Woman at Thaipusam incident: TRS report was 'all nonsense'
Woman testifies that its report on Thaipusam incident was different from version of events she had e-mailed The Real Singapore website
She was unhappy at the way police officers behaved at last year's Thaipusam procession.
So Ms Gowri Yanaseckaran, 32, shared what happened with the editorial team of socio-political website The Real Singapore (TRS), only for the article to appear in a version that differed from her account.
It included a claim, attributed to her, that the incident was sparked by a Filipino family with a young child who was crying because of "noise" created by the musical instruments.
Yesterday, Ms Gowri, a nurse, testified in a statement tendered to the court as evidence that the TRS article was different from her version of events that she had e-mailed TRS.
She also said that she shared an article from another socio-political website The Online Citizen on her Facebook page, using the alias "Ri Nitesha", and called the TRS article "cooked up" and "all nonsense".
Last April, former TRS chief editor Ai Takagi and her husband, Yang Kaiheng, were charged with doctoring and posting that allegedly seditious article, along with five other inflammatory articles and a Facebook post.
Takagi, 23, an Australian national of Japanese descent who is nine weeks pregnant, was jailed for 10 months last week after pleading guilty to four counts of sedition.
Yang, 27, a Singaporean, has claimed trial. (See report above.)
Yesterday, Ms Gowri testified that she was at last February's Thaipusam procession to support her fiancé, who was carrying a kavadi.
During the procession, she saw a group of plainclothes police officers ordering a group of musicians to stop playing their instruments before a tussle broke out.
Uniformed police officers later arrived and cordoned off the area.
Attaching a video of the incident, Ms Gowri wrote to TRS using her online alias and was shocked by the published TRS report.
"I was surprised when I read that... There was no such complaint by a (Filipino) family... I was surprised as I had made no mention of any complaint... in my e-mail to TRS," she told the police.
Assistant Superintendent of Police (ASP) Chan Wai Hoong, who was on duty that day, testified that he had ordered his officers to advise the musicians to stop playing the instruments because of a ban on live music, which has since been lifted.
There was no complaint from any Filipino family, he said.
Earlier, Deputy Public Prosecutor G. Kannan wrapped up the re-examination of investigating officer Deputy Superintendent of Police (DSP) Roy Lim.
He revisited the chat logs of Skype account "able_tree", which was shared by Yang and Takagi, seeking to prove that Yang was dealing with web developers and was involved in maintaining the TRS website.
DPP Kannan pointed out that one of the users of "able_tree" had often used Singlish phrases and Hokkien vulgarities. (See report on right.)
For example, "able_tree" told a web developer: "Eh fix my recommendation box on homepage."
When the web developer replied that he had not done anything to disrupt the site, "able_tree" replied: "Not accusing you la.

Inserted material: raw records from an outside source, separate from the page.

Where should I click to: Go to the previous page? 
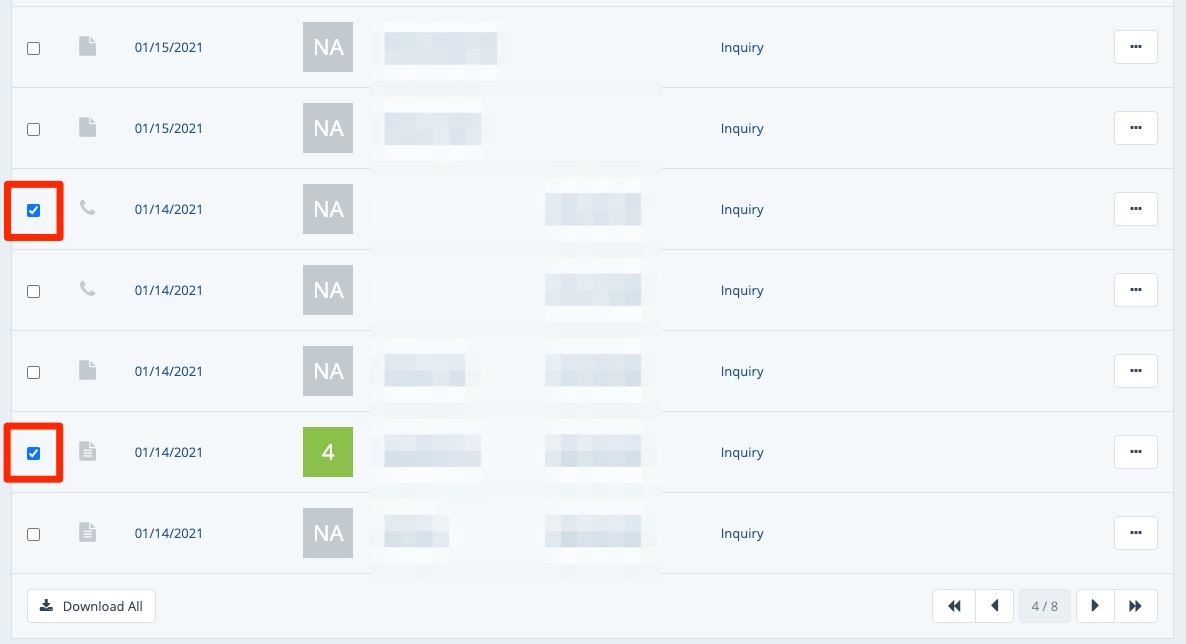[x=994, y=606]
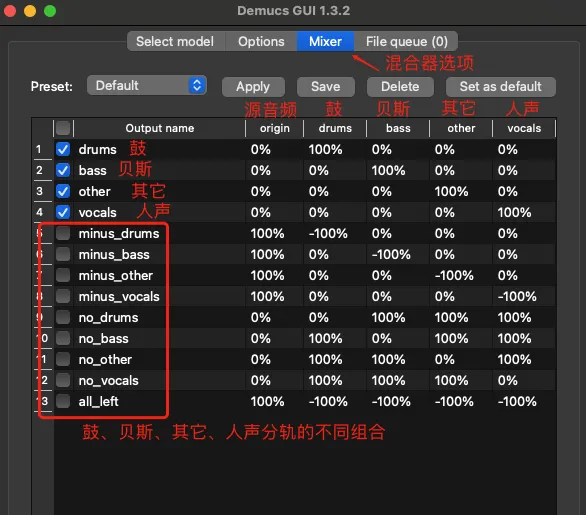Uncheck the bass output checkbox

tap(63, 170)
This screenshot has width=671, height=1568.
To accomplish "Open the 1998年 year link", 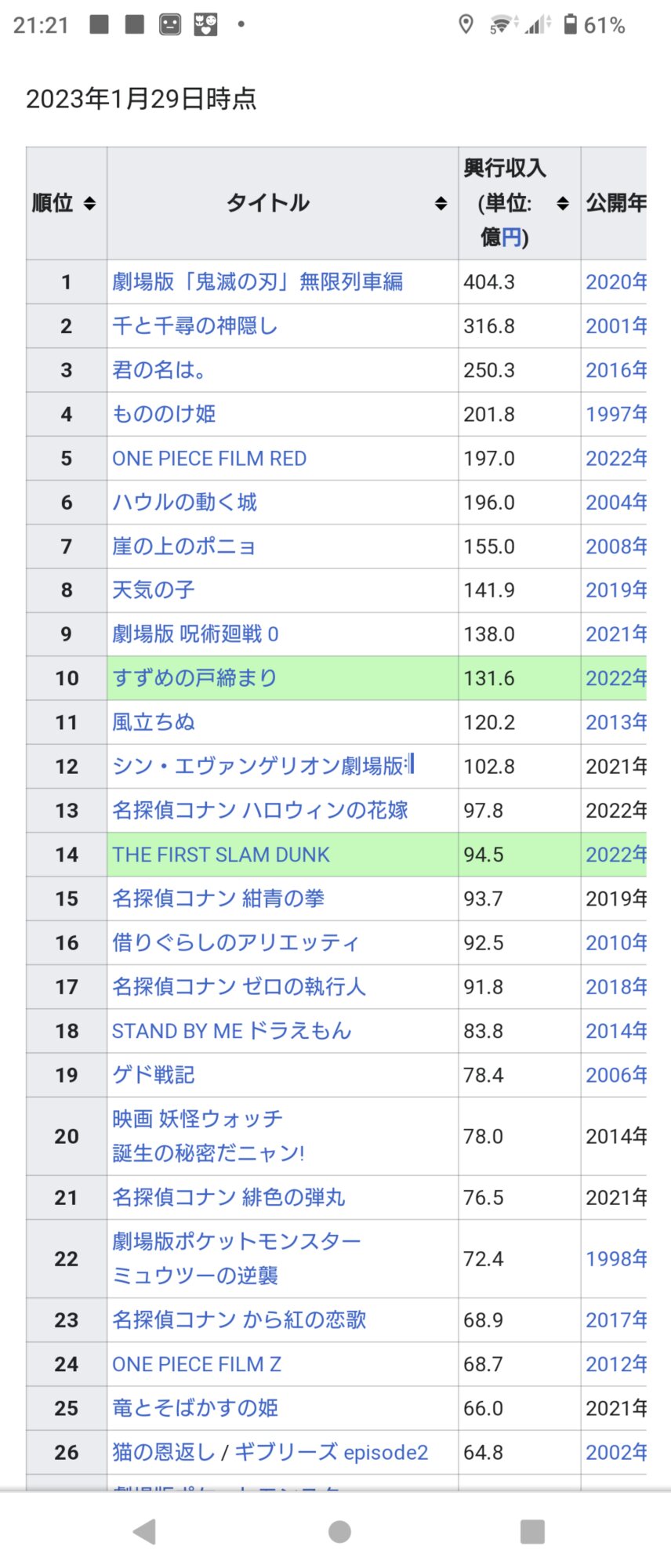I will coord(615,1258).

Chill bro."
The prosecution called eight witnesses to the stand so far.
The trial continues today, with Takagi expected to take the stand.
If convicted, Yang can be fined up to $5,000 and/or jailed for up to three years for each sedition charge.
SINGLISH IN THE SPOTLIGHT
Hokkien vulgarities and Singlish have taken centre stage during Yang Kaiheng's trial.
Yesterday, Deputy Public Prosecutor G. Kannan presented to the court a list of Singlish phrases and Hokkien vulgarities that were used by Skype user "able_tree" in the prosecution's case that it was Yang who was using the account to communicate with web developer Damien Koh.
Here are some phrases:
- meh (meaning "is it?"; appeared at least three times)
- liao (meaning "already"; appeared at least three times)
- lor (an expression used to indicate dismay; appeared at least three times)
- zai (meaning "steady"; appeared at least three times)
- sia (another expression usually used at the end of the sentence for emphasis; appeared at least three times)
- sian (meaning "bored"; appeared at least once)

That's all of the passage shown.